▶ PROBLEM TO SOLVE
Please restate, word for word, the lines below that begin at the one with "Mətbuat xidməti (342, 268)" and end at the one with "DİN Mətbuat Xidmətinin məlumatı (1022, 1319)". Leave out all other lines.

Saved entries:
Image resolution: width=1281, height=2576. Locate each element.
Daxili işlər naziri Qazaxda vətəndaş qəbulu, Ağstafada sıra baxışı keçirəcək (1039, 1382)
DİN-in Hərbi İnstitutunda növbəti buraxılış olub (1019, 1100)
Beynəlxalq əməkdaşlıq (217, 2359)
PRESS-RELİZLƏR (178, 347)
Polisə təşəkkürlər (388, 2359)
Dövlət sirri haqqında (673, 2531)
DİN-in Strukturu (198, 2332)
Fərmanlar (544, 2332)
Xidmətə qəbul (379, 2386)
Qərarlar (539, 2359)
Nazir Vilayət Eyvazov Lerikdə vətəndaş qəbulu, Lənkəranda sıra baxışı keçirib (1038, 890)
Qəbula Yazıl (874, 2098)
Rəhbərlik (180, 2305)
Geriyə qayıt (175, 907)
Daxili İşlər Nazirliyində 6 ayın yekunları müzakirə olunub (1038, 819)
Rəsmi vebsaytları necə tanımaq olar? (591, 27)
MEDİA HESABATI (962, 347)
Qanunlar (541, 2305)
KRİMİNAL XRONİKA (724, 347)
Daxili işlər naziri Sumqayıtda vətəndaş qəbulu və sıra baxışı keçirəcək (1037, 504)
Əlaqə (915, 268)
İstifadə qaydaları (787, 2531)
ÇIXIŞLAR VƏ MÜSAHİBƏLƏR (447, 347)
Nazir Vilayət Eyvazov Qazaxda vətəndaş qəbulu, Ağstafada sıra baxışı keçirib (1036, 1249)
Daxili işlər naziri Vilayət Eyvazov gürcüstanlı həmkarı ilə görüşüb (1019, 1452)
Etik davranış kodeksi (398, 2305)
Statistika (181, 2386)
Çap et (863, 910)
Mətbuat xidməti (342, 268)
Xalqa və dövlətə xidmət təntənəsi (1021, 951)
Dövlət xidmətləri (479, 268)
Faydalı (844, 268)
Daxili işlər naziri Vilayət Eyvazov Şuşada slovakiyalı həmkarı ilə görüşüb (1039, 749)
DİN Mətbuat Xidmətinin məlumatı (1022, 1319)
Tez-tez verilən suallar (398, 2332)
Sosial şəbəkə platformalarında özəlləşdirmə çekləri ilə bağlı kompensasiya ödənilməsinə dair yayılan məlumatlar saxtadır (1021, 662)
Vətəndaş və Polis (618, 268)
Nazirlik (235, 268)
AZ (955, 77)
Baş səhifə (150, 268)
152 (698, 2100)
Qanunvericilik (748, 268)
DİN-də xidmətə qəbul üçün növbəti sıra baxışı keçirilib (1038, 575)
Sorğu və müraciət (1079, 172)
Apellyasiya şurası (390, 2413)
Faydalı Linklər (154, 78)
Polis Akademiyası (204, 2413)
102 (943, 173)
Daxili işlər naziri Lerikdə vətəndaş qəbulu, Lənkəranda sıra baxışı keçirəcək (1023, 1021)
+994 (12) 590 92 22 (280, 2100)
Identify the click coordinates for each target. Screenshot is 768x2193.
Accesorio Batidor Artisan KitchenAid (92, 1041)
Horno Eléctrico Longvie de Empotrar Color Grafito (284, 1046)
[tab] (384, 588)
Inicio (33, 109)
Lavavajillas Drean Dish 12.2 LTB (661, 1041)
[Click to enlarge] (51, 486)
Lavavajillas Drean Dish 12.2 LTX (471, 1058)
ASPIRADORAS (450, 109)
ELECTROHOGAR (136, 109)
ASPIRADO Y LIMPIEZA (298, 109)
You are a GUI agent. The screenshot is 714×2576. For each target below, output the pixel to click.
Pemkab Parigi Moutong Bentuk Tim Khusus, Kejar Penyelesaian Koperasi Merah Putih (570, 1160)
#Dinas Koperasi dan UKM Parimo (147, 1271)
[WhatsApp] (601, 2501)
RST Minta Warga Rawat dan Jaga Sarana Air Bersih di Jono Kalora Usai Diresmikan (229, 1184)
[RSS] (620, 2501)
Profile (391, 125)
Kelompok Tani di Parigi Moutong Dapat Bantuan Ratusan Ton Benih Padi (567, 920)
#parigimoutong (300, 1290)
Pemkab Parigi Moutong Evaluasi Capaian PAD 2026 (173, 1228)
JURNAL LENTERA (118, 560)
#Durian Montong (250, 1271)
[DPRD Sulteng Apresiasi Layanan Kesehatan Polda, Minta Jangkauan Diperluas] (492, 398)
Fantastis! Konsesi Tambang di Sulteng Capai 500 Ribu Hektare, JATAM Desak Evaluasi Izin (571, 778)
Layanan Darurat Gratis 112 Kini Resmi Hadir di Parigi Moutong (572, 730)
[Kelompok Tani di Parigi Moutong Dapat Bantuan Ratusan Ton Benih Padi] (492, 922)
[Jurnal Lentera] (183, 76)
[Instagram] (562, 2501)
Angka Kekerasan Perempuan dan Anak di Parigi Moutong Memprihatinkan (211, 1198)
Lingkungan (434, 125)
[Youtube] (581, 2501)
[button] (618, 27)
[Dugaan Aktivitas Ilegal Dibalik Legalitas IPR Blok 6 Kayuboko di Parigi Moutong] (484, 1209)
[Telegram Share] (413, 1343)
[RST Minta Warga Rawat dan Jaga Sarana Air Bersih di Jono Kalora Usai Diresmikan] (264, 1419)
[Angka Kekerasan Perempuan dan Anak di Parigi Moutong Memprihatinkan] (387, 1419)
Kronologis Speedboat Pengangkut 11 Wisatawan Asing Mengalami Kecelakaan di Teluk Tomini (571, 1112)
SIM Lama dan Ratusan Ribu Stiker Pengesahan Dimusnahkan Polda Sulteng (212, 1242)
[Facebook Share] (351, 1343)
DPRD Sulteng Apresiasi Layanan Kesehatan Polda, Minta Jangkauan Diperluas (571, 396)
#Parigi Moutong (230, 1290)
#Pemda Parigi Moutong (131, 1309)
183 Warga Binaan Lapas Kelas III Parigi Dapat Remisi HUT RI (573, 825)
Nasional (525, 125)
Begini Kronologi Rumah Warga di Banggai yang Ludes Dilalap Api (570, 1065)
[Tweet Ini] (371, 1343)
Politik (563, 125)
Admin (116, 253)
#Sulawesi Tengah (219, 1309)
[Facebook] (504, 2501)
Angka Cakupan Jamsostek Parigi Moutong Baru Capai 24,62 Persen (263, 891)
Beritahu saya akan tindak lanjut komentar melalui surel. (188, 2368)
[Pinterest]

▶ RESPONSE TO THE EXERCISE
Mətbuat xidməti (342, 268)
Xalqa və dövlətə xidmət təntənəsi (1021, 951)
Dövlət xidmətləri (479, 268)
Faydalı (844, 268)
Daxili işlər naziri Vilayət Eyvazov Şuşada slovakiyalı həmkarı ilə görüşüb (1039, 749)
DİN Mətbuat Xidmətinin məlumatı (1022, 1319)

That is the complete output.